Material supplied →

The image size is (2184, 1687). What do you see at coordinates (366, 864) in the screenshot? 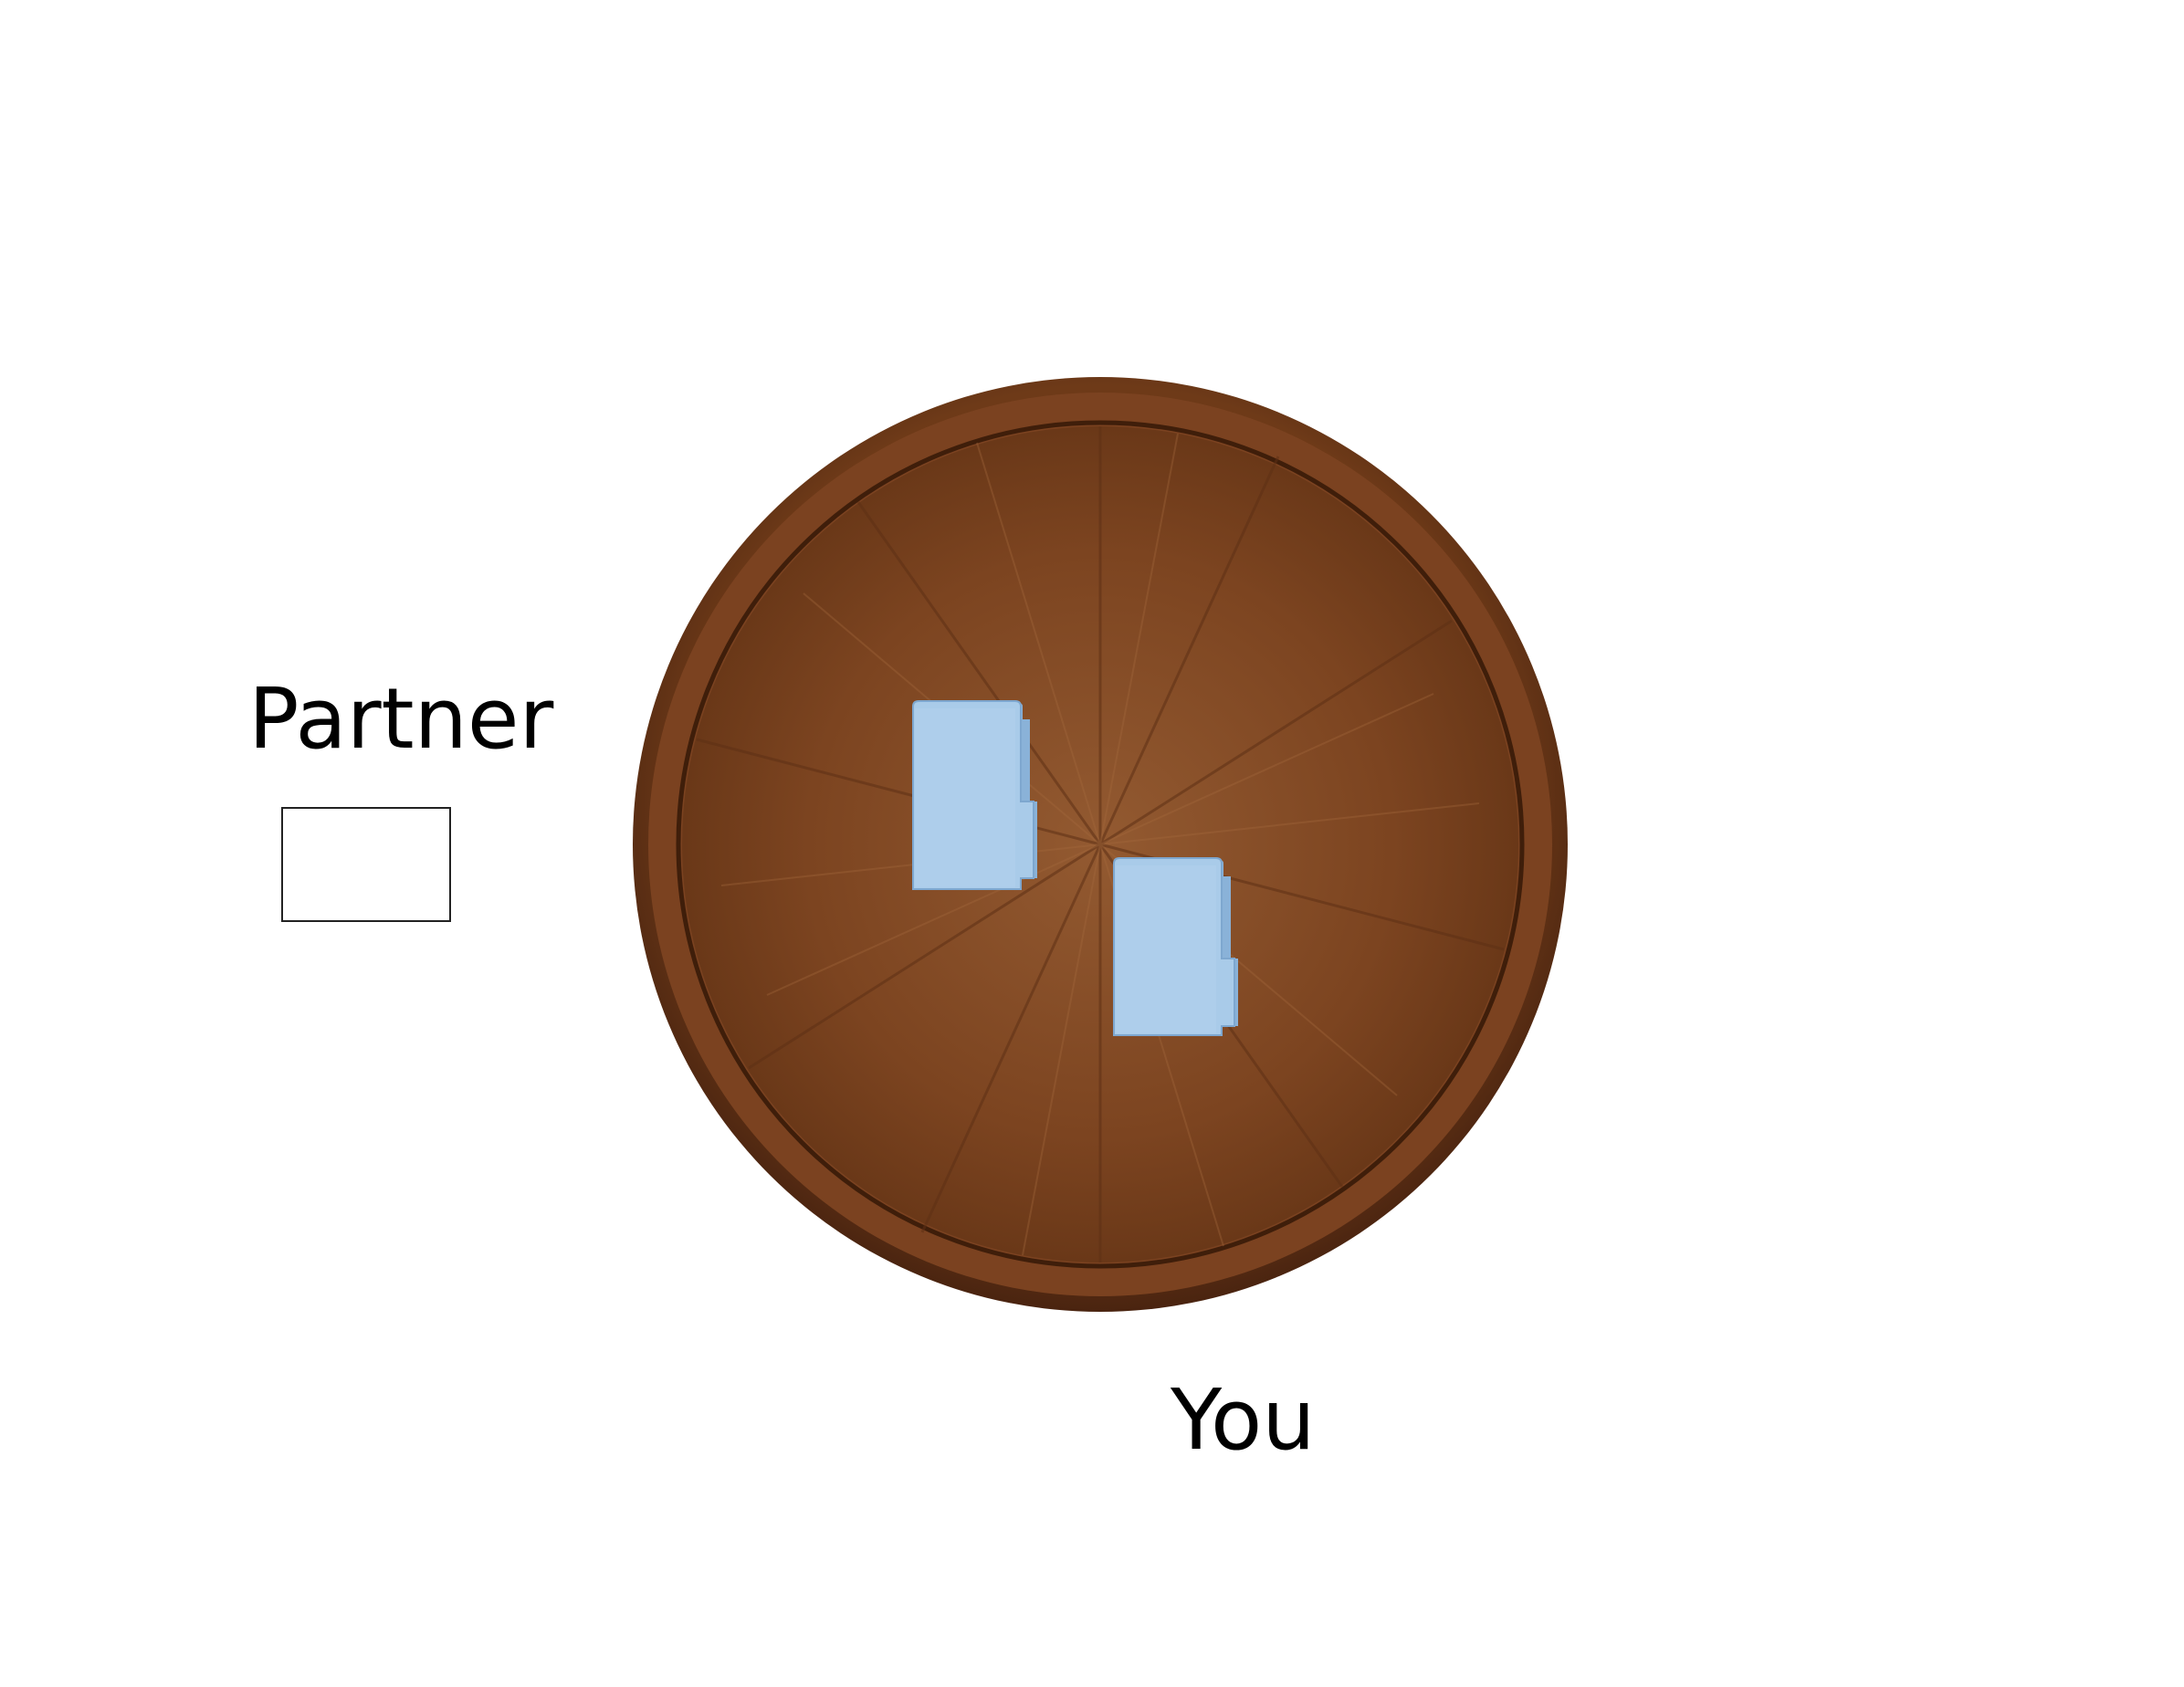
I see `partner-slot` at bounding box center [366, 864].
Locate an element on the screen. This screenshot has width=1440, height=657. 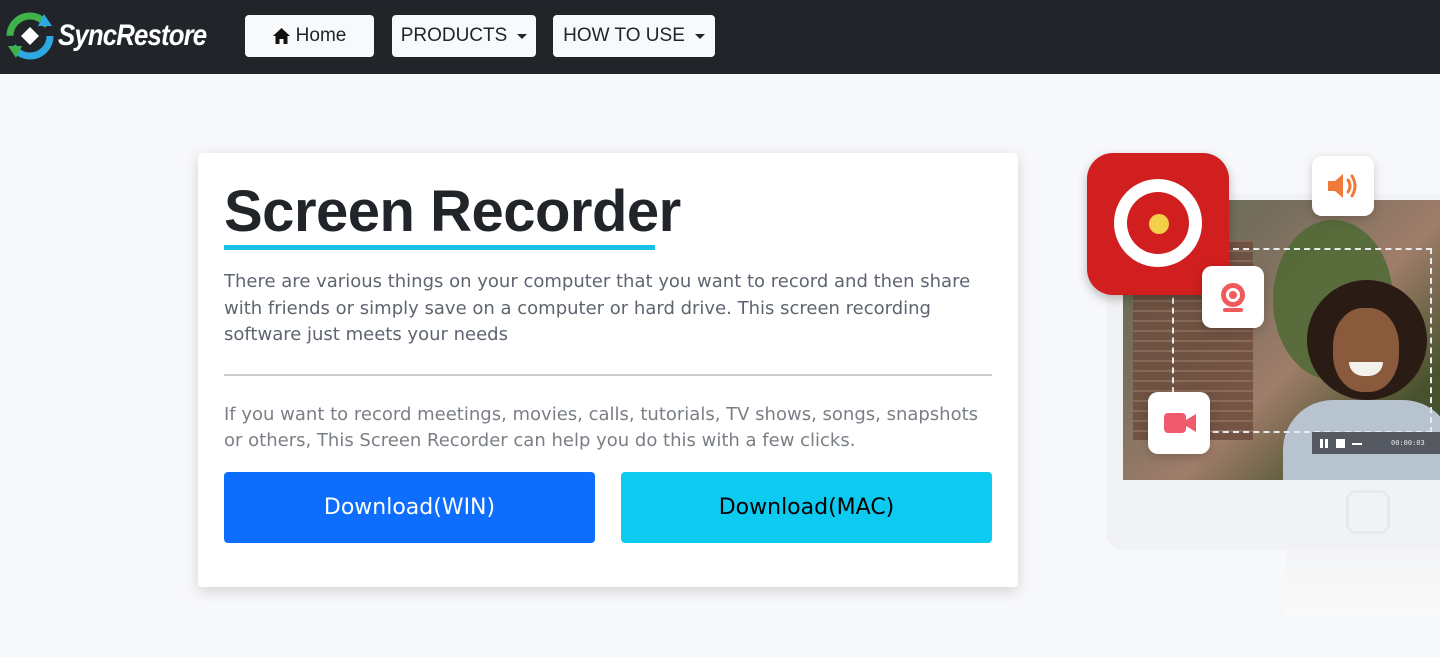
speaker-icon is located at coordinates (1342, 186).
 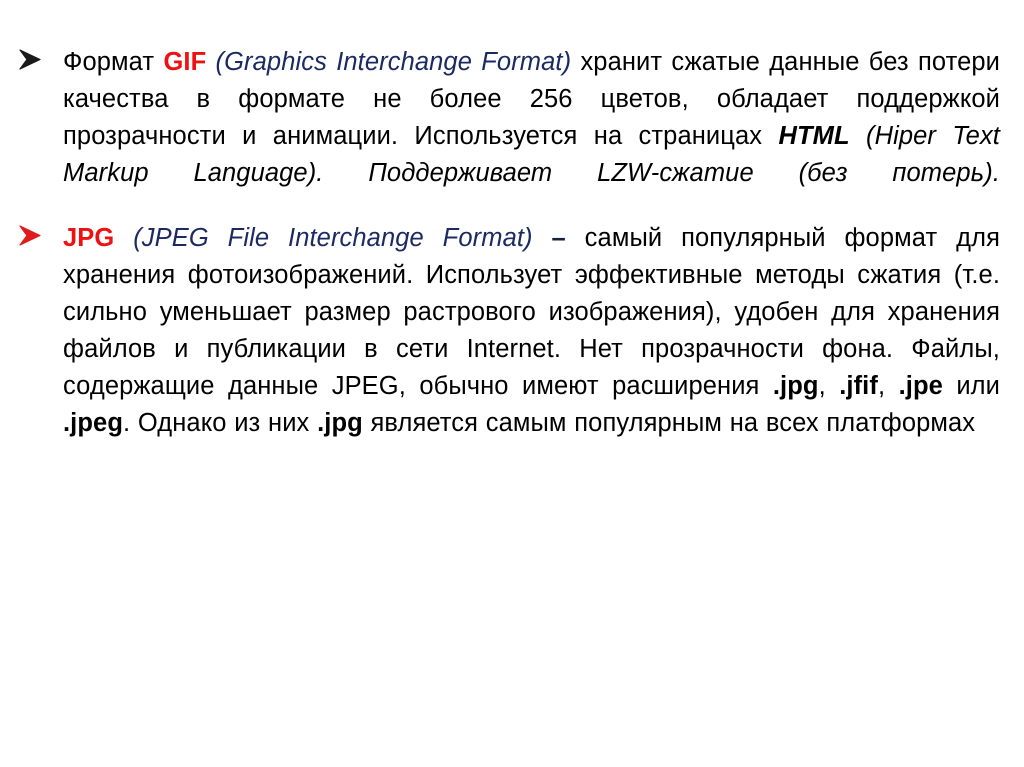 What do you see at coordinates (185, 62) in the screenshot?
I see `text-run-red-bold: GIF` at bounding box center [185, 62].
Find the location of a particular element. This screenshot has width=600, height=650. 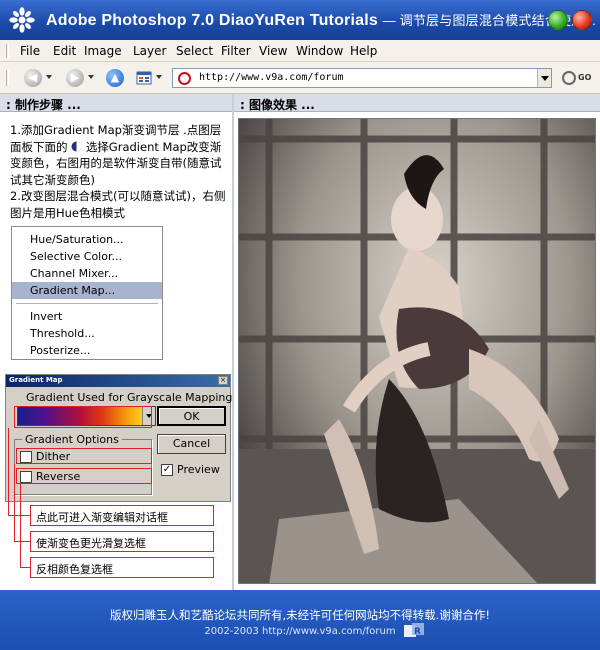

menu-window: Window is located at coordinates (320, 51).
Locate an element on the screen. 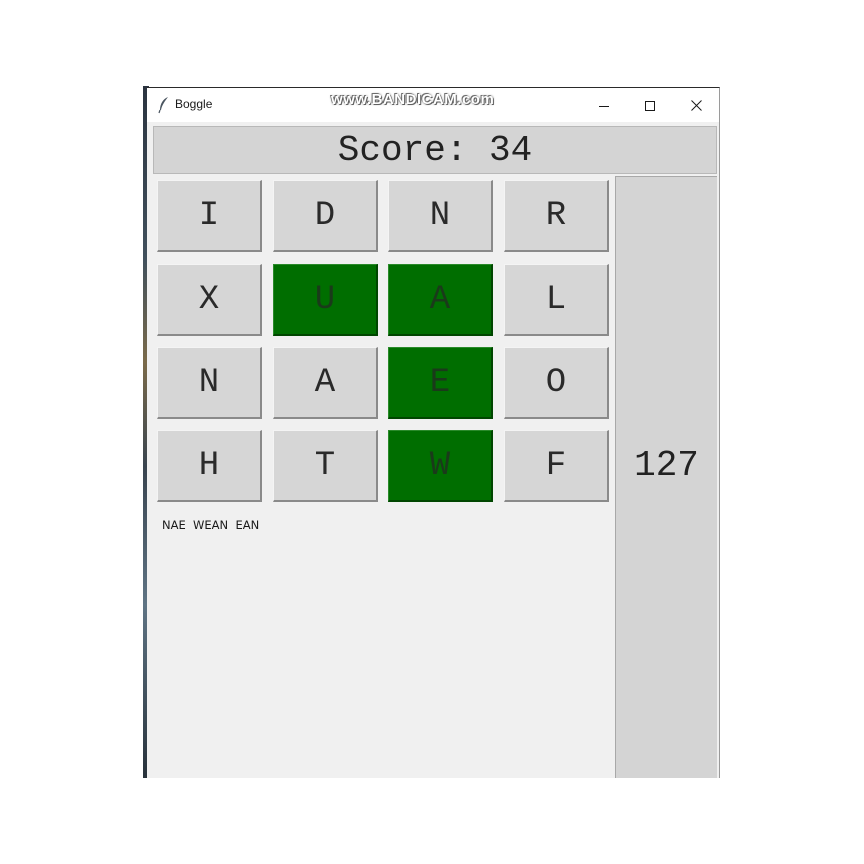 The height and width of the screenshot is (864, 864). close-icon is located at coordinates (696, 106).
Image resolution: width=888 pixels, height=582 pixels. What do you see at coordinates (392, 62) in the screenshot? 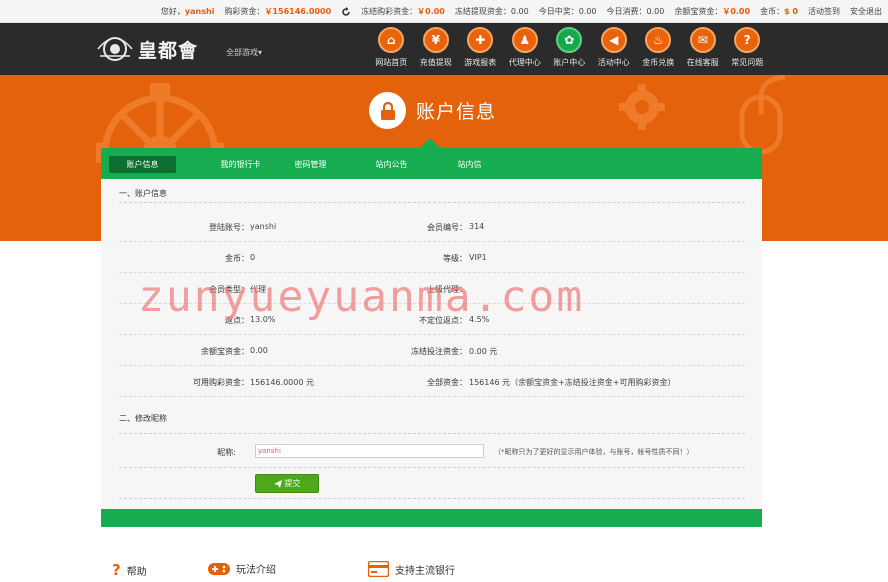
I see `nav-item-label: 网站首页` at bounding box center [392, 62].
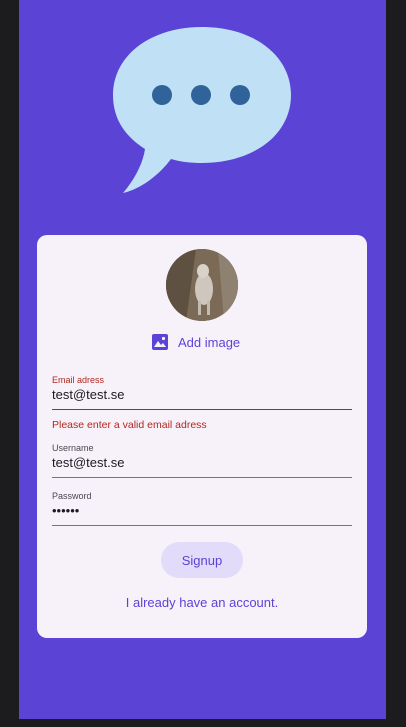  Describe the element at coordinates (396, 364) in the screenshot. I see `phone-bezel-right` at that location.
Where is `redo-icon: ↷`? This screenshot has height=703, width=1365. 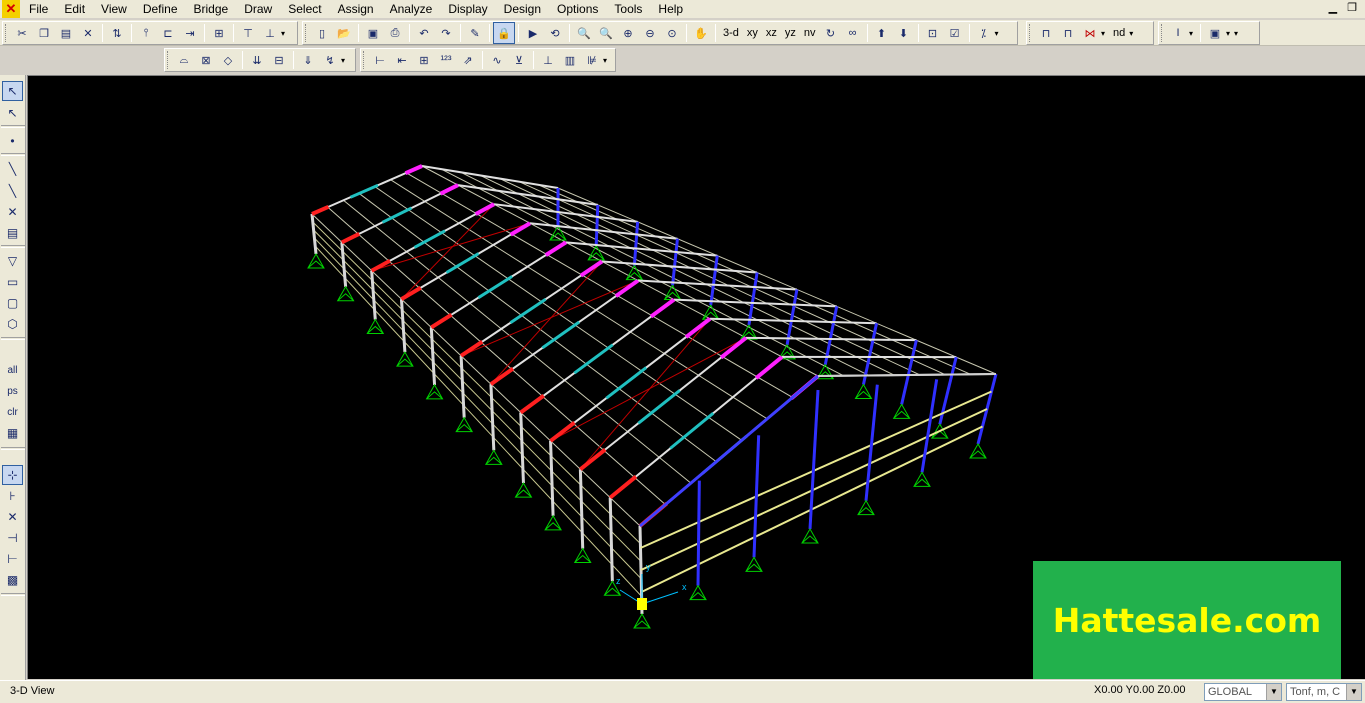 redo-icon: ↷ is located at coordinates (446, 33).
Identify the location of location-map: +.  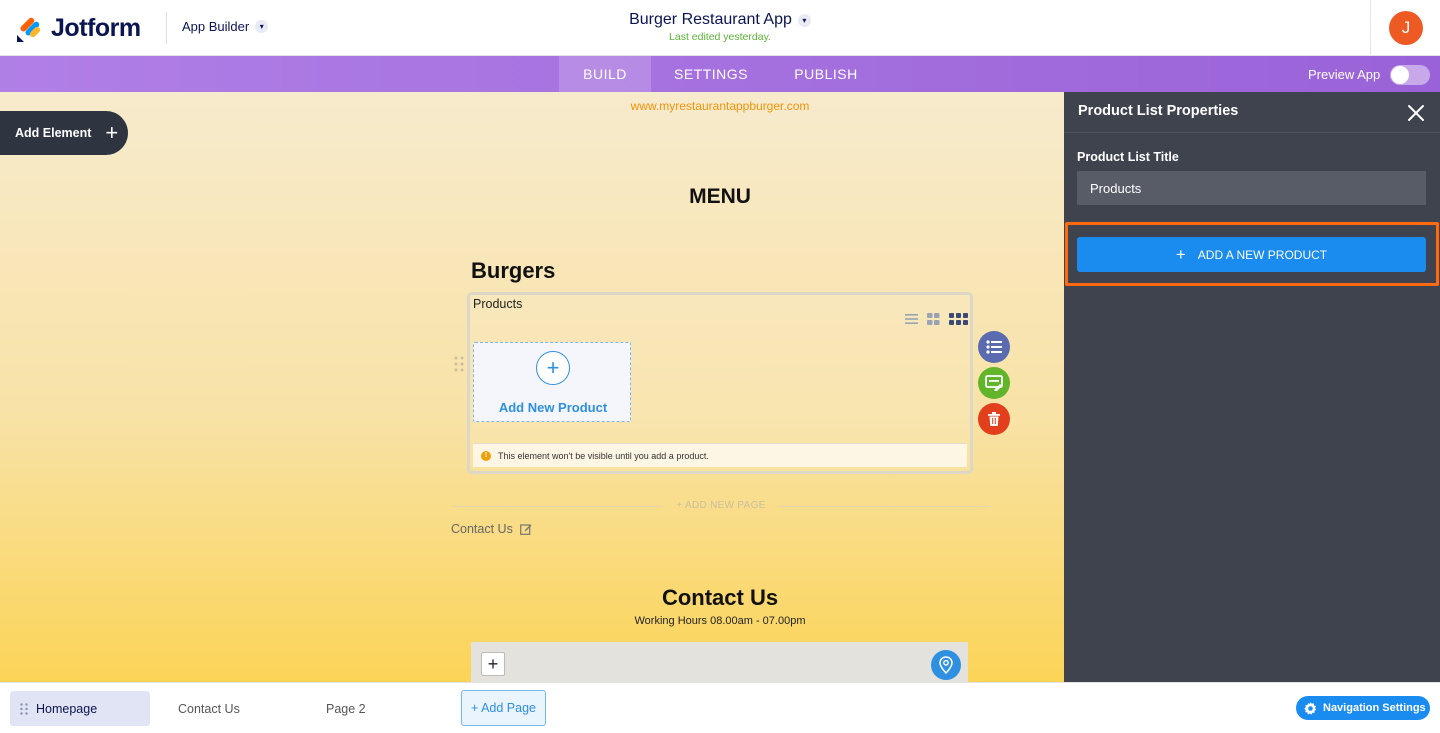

Exercise instructions → Duplicate the listing from its first line through the line containing "speaker-icon is located", including both ends and omitting the pictures.

Answer section →
The image size is (2184, 1687). What do you see at coordinates (366, 864) in the screenshot? 
I see `partner-slot` at bounding box center [366, 864].
Locate an element on the screen. This screenshot has width=1440, height=657. 
speaker-icon is located at coordinates (1342, 186).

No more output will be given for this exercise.